[Data items]
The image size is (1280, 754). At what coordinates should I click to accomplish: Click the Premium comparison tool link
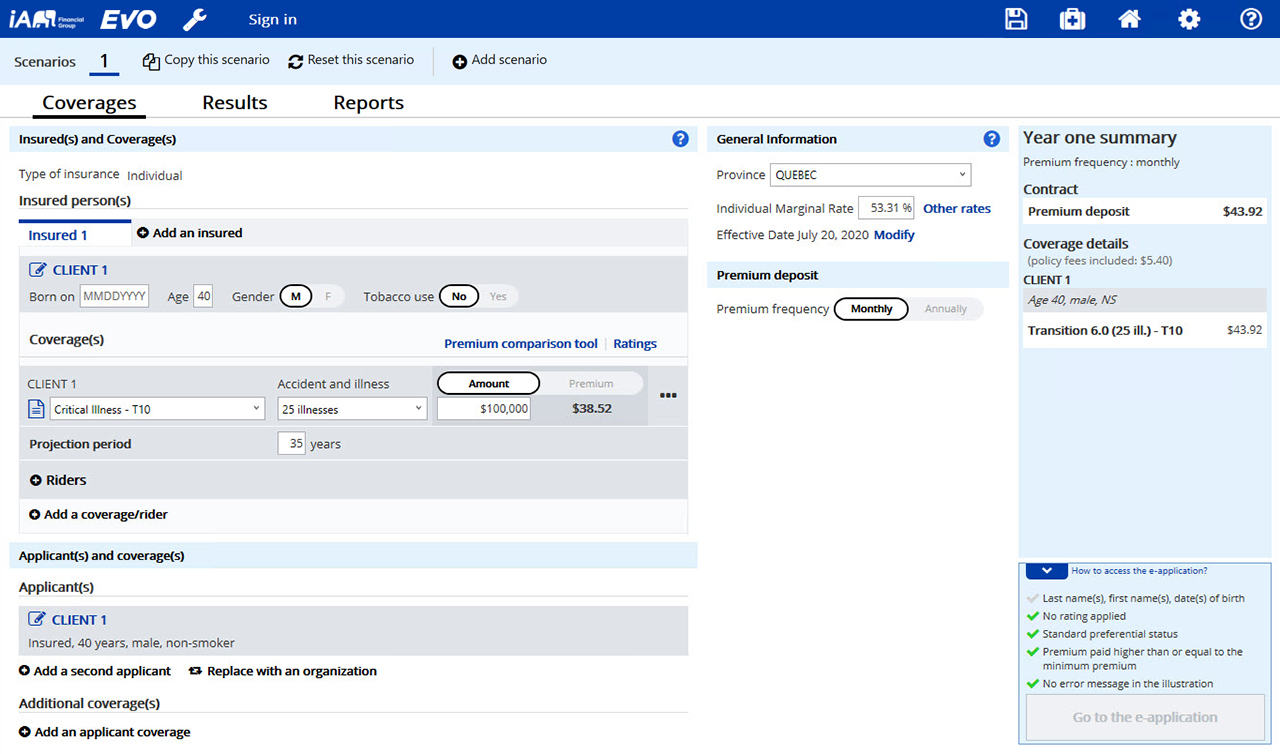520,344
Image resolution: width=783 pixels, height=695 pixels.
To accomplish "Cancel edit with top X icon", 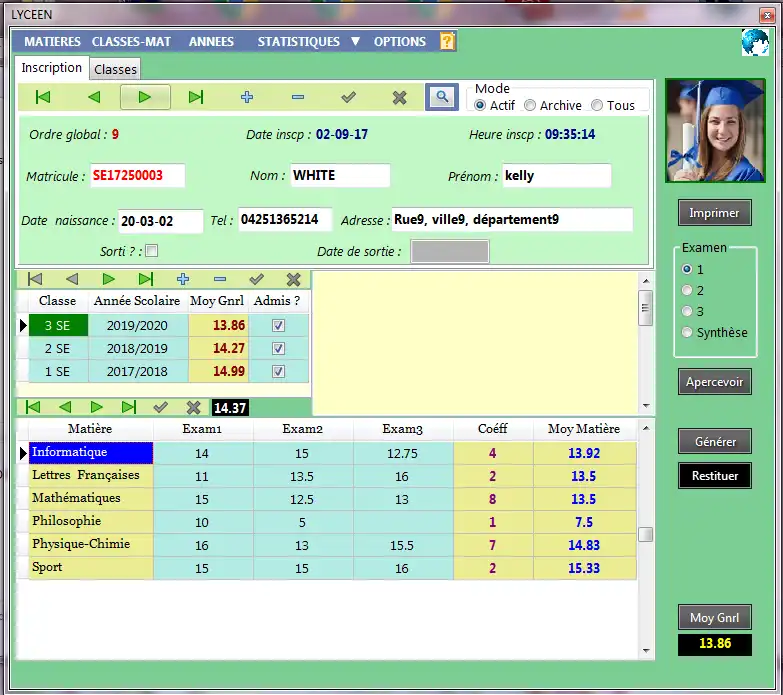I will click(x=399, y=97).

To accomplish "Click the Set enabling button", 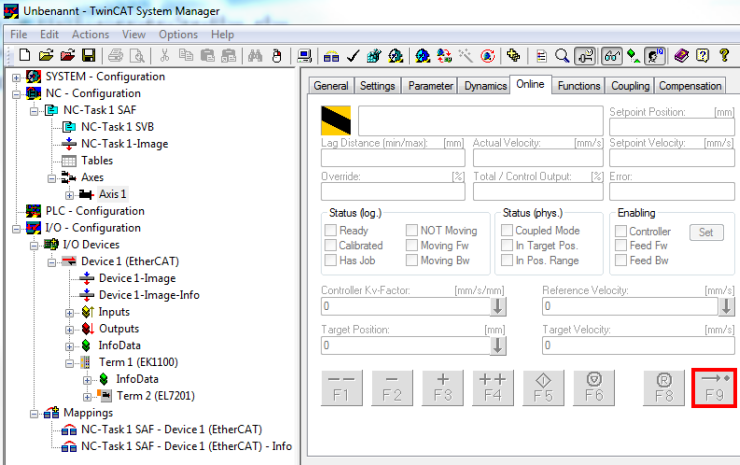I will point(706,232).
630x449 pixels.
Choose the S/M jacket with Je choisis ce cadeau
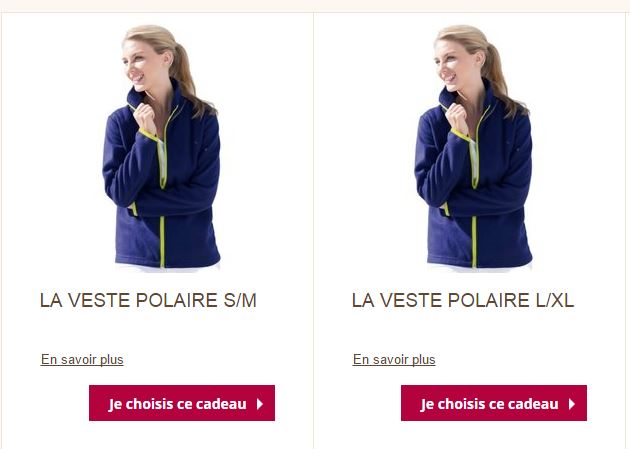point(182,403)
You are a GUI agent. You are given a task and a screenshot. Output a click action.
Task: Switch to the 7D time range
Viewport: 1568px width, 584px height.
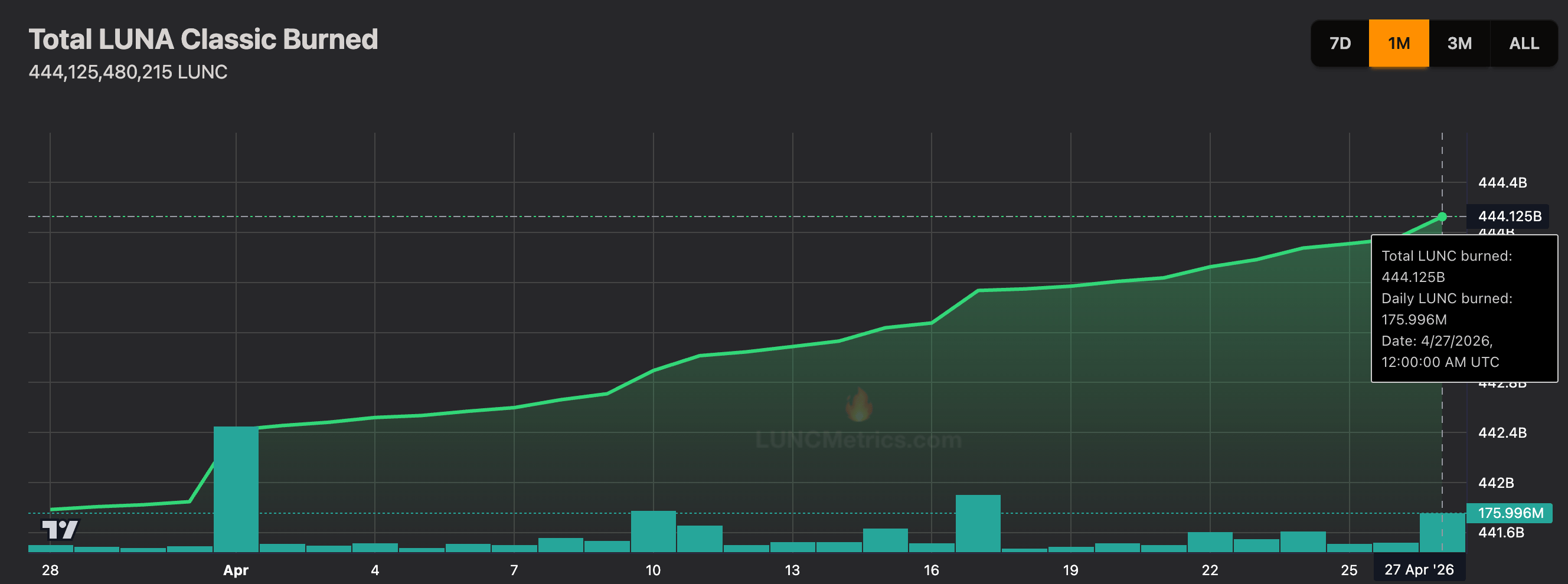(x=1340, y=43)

### Work required
Only the lines from the one with "Choose the S/M" through the final line of the entries above are to be repeated, exactly as written and without pictures.

### Solution to the problem
Choose the S/M jacket with Je choisis ce cadeau
point(182,403)
You are a GUI agent. You are given a task and a screenshot. Output a click action.
Task: Switch to the 7D time range
Viewport: 1568px width, 584px height.
(x=1340, y=43)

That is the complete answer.